Eretz Israel is our unforgettable historic homeland...The Jews who will it shall achieve their State...And whatever we attempt there for our own benefit will redound mightily and beneficially to the good of all mankind. (Theodor Herzl, DerJudenstaat, 1896)

We offer peace and amity to all the neighbouring states and their peoples, and invite them to cooperate with the independent Jewish nation for the common good of all. The State of Israel is ready to contribute its full share to the peaceful progress and development of the Middle East.
(From Proclamation of the State of Israel, 5 Iyar 5708; 14 May 1948)

With a liberal democratic political system operating under the rule of law, a flourishing market economy producing technological innovation to the benefit of the wider world, and a population as educated and cultured as anywhere in Europe or North America, Israel is a normal Western country with a right to be treated as such in the community of nations.... For the global jihad, Israel may be the first objective. But it will not be the last. (Friends of Israel Initiative)

Sunday 12 September 2010

Talking Tachlis on the Arab Refugees

“The plight of Arab refugees, consequent upon the war that was started by the Arab League, has not only aroused genuine humanitarian concern,” remarked the London Jewish Chronicle in December 1948, “but has also formed the pretext of much unscrupulous propaganda against the Jews.” Sounds familiar?

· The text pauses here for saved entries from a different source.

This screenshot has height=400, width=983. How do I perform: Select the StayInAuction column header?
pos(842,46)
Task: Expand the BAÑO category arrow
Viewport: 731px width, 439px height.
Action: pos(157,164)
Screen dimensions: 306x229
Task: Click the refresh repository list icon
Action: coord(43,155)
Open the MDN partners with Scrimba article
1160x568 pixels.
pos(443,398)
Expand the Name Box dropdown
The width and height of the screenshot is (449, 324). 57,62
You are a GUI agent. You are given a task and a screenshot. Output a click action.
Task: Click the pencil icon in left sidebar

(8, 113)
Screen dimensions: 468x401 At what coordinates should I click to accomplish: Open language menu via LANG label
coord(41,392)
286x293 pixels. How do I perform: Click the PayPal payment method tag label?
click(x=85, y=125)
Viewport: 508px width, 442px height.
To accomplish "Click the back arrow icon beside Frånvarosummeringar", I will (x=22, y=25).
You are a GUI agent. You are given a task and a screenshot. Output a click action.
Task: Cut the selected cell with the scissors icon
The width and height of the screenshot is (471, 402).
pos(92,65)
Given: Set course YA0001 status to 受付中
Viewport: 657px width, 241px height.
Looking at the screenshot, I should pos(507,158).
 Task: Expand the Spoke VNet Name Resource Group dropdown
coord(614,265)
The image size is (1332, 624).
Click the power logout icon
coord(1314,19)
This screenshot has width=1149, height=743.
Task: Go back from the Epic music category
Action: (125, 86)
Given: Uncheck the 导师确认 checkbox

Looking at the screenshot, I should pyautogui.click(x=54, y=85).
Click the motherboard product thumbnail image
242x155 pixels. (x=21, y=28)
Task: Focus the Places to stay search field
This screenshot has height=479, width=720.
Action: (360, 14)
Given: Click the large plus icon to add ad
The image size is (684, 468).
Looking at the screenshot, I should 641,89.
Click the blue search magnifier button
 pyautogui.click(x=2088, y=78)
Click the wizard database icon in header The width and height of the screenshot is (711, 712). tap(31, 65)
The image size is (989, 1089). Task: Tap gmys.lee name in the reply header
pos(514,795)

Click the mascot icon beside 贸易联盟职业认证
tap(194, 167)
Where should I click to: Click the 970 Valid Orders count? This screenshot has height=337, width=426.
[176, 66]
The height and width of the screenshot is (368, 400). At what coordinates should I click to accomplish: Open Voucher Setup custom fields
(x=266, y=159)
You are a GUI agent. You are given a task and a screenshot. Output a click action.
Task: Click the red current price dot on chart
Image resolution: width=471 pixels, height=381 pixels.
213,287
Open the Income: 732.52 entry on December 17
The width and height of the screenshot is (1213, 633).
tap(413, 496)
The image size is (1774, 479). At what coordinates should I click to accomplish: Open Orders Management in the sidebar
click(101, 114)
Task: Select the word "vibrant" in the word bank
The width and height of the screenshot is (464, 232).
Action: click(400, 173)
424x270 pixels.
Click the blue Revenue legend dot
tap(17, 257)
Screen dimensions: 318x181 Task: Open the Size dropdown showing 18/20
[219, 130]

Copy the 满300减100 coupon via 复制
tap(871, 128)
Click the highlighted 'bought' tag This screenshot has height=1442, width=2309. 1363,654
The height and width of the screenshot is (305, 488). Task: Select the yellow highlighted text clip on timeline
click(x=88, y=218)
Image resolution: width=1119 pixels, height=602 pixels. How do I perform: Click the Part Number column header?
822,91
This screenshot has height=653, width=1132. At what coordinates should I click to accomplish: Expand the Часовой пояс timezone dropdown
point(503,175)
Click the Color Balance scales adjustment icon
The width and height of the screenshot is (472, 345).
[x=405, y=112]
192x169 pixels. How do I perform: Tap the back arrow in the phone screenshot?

If there is ever an issue which is going to prove a sticking point in the peace talks between Israel and the Palestinian Arabs, it is the notion of Haq el-Auda, the claimed right of return for the 725, 000 (some sources say 750,000) Arab refugees of 1948 – and not only for as many of them as are still alive but their descendants, a total of 5,000,000 people. One of the questions in the August AWRAD (Arab World Research and Development) poll of 3001 Palestinians in the West Bank and Gaza was : “With regards to the peace process and reaching a final status agreement, which issues do you consider to be Very Significant, Of Some Significance, Of Little Significance, Of No Significance, or I don’t know?” The issues identified were: Establishing an independent and sovereign Palestinian state (Very Significant – 91.7%); The status of Jerusalem (Very Significant – 91.0%); Security for Palestine (Very Significant – 86.2%); The rights of refugees (Very significant – 83.2% ); Settlements in the Occupied Territories (Very Significant – 81.3%). And as I stated in my last post, 87.5% of respondents consider it “Essential” that refugees be given the “Right of return and compensation”. But at the same time, 45.7% of respondents believe that “No change in the status of refugees will take place”.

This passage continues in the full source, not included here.